- [EXERCISE]:
Change "Dismiss" to "Close" in everything from the line containing "Click the Customer" down to the line containing "Viewport: 301px width, 300px height. 94,206", and output those lines with nothing else altered.

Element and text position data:
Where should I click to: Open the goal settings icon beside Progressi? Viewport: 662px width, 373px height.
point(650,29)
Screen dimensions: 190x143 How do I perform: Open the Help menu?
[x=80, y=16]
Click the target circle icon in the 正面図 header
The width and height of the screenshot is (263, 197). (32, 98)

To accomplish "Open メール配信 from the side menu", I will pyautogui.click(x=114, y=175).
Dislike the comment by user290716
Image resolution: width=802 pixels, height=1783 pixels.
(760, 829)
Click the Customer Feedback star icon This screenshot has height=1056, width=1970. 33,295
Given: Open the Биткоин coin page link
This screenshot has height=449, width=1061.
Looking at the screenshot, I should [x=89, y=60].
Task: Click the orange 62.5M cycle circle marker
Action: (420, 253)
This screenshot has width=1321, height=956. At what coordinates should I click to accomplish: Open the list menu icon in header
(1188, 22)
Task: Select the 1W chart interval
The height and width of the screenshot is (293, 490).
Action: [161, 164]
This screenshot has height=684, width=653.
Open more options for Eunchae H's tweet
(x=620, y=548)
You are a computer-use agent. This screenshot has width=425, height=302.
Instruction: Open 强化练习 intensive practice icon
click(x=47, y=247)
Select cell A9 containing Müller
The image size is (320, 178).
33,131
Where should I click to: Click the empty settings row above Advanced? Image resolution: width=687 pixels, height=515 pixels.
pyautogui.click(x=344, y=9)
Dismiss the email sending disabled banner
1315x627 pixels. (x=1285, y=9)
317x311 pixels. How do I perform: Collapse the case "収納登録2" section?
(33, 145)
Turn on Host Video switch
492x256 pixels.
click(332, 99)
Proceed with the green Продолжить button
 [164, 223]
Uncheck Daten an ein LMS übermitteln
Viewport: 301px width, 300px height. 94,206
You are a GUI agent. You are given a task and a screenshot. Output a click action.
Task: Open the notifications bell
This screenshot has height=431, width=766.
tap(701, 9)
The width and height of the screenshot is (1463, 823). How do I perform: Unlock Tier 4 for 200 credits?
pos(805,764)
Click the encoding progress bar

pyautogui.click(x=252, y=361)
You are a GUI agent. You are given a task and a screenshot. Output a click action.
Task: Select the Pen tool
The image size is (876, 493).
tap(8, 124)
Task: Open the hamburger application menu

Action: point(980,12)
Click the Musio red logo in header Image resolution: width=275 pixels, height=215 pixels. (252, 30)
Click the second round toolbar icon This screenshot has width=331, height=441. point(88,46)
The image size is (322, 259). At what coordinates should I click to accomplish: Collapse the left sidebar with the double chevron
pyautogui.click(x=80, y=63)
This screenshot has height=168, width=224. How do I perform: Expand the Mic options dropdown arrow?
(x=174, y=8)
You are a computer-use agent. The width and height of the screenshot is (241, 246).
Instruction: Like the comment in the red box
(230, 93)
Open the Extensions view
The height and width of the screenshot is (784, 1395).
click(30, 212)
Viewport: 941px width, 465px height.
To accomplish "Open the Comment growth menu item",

- [RIGHT ANSWER]:
Click the Customer Feedback star icon This screenshot has height=1056, width=1970. 33,295
Given: Open the Биткоин coin page link
This screenshot has height=449, width=1061.
Looking at the screenshot, I should [x=89, y=60].
Task: Click the orange 62.5M cycle circle marker
Action: (420, 253)
This screenshot has width=1321, height=956. At what coordinates should I click to accomplish: Open the list menu icon in header
(1188, 22)
Task: Select the 1W chart interval
The height and width of the screenshot is (293, 490).
Action: [161, 164]
This screenshot has height=684, width=653.
Open more options for Eunchae H's tweet
(x=620, y=548)
You are a computer-use agent. This screenshot has width=425, height=302.
Instruction: Open 强化练习 intensive practice icon
click(x=47, y=247)
Select cell A9 containing Müller
The image size is (320, 178).
33,131
Where should I click to: Click the empty settings row above Advanced? Image resolution: width=687 pixels, height=515 pixels.
pyautogui.click(x=344, y=9)
Close the email sending disabled banner
1315x627 pixels. (x=1285, y=9)
317x311 pixels. How do I perform: Collapse the case "収納登録2" section?
(33, 145)
Turn on Host Video switch
492x256 pixels.
click(332, 99)
Proceed with the green Продолжить button
 [164, 223]
Uncheck Daten an ein LMS übermitteln
Viewport: 301px width, 300px height. 94,206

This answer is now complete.